Martina Centomo (Foto Flaviano Ossola)

Martina Centomo, la bicicletta nel destino… “Il Ciclismo? Un modo di essere”

Pubblicato 9 febbraio 2014 | Notizie varie

Una ragazza, 17 anni, una sola passione: il ciclismo. E’ Martina Centomo (nella foto di Flaviano Ossola), una ragazza forte e appassionata che ha incontrato molte difficoltà durante la sua strada, ma la bici le ha insegnato a percorrere anche le salite della vita al meglio e a non arrendersi mai. Tanti anni di dedizione a questo sport, ore e ore di duro allenamento, tante rinunce e sacrifici, momenti bui e infortuni. Tutto questo non è bastato a fermare la sua corsa, o meglio, pedalata. Martina, al secondo anno nella categoria Juniores, corre per la comasca Inexere – Village.13 e attualmente si sta preparando per una nuova stagione agonistica.

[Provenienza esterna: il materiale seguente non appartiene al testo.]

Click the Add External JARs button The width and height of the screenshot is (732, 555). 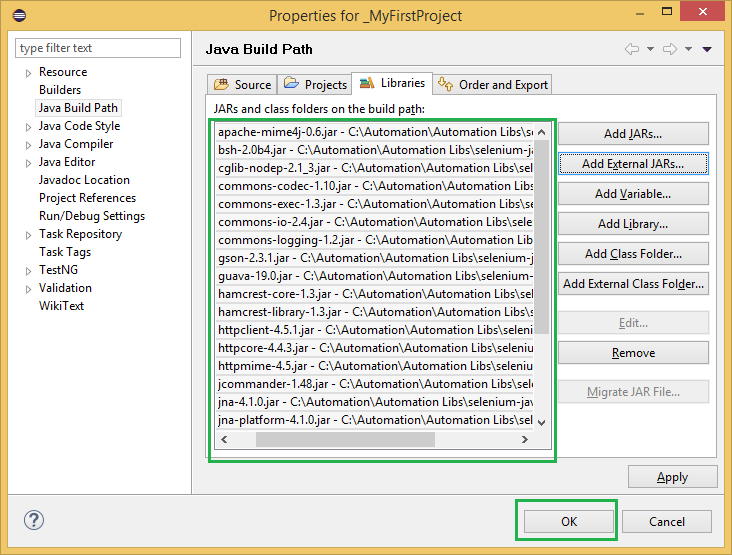pyautogui.click(x=632, y=163)
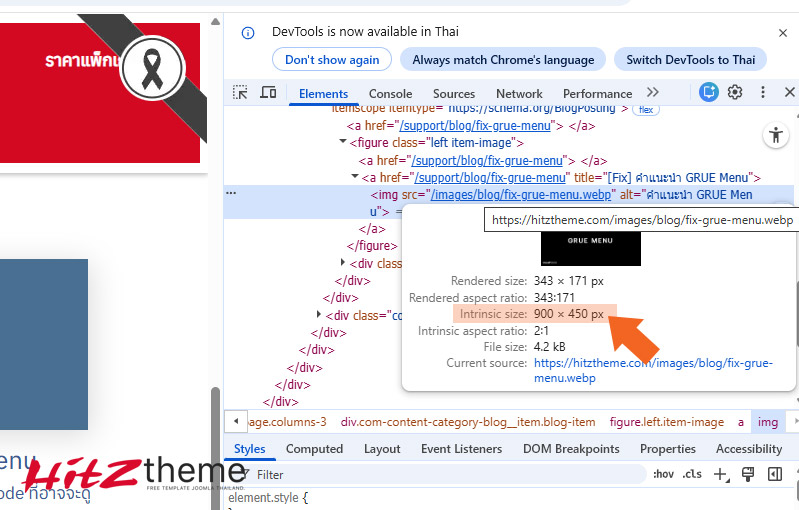Collapse the figure class="left item-image" node
The height and width of the screenshot is (510, 799).
click(x=342, y=143)
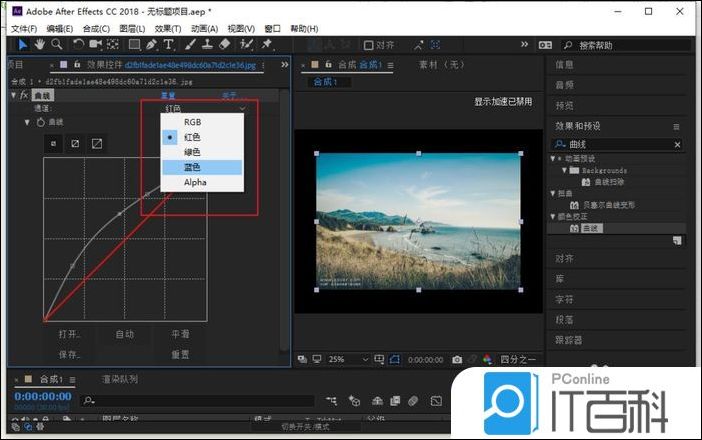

Martina, come e quando è nata questa passione per il ciclismo?
La passione per il ciclismo c’è sempre stata in famiglia: mio papà va in bici da più di 30 anni, specialmente in MTB, ma la vera passione me l’ha trasmessa mio nonno. Avevo solo 3 anni quando lui mi tolse le rotelle dalla bici. Facevo avanti e indietro dalla via di casa, cadevo e lui mi incitava ad alzarmi urlando “Vai Panizza!” e dandomi una carezza. Andò avanti così finchè all’età di 5 anni un collega di mia mamma mi chiesa di provare in una squadra di Cassano. Il primo impatto con una bicicletta diversa dalle altre fu strano, ma dopo un po’ di tempo e qualche caduta mi ci abituai. Quando morì mio nonno nel 2005 promisi a me stessa che avrei dovuto continuare a renderlo fiero di me. Mi ricordo ancora quando gli portavo a casa la coppa, lo spumante e fiori… Era così felice che tutt’ora quando ricevo i premi mi ritorna in mente il suo sorriso.

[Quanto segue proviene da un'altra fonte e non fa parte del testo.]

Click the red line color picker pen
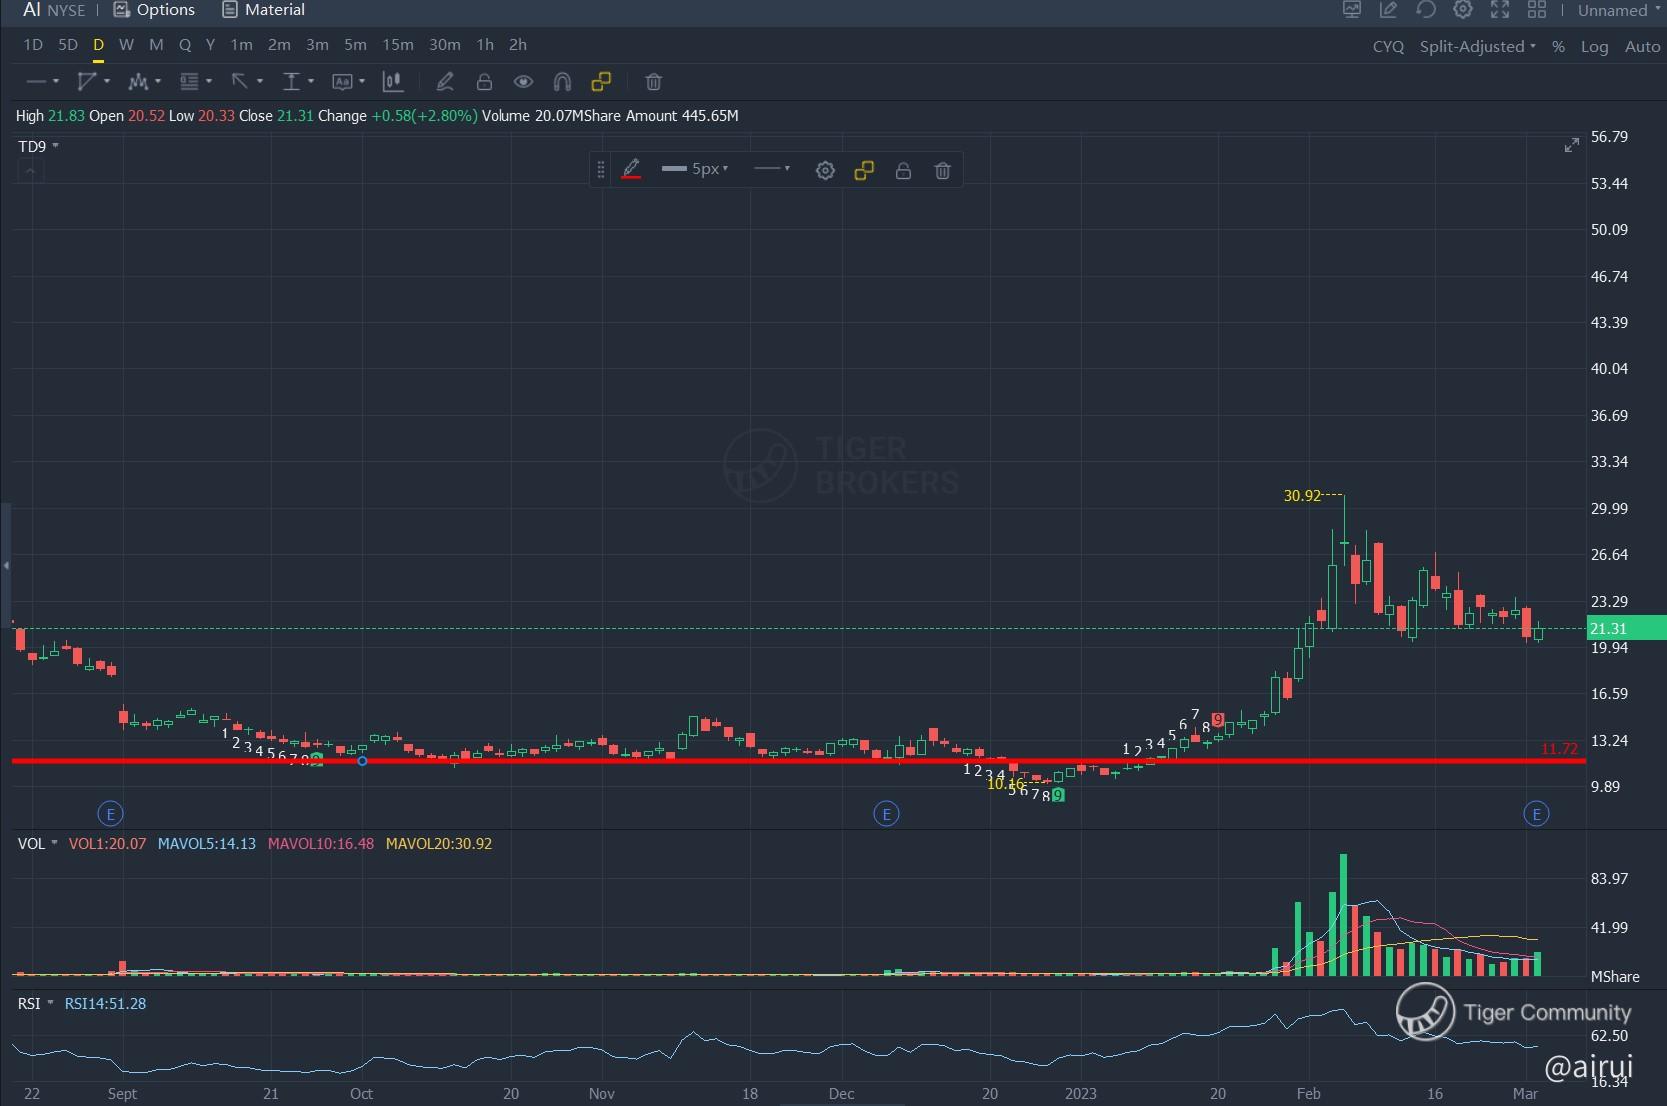 (631, 170)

Essere studenti ed atleti contemporaneamente deve essere difficile, come gestisci il tuo tempo?
Sì, è molto difficile far conciliare lo sport con gli impegni scolastici, ma ce la sto facendo. Certo, rinuncio a parecchie cose come per esempio alle uscite con le amiche. La mia vita ora è solo bici e scuola, non posso permettermi altro. Quando non studio e non mi alleno, mi riposo: questo è il mio tempo libero. Tutti mi possono dare della “pazza” o altro, ma faccio quello che mi piace, anche se mi costa parecchi sacrifici che però sono sicura che mi aiuteranno a raggiungere i miei sogni per cui lotto fin da bambina.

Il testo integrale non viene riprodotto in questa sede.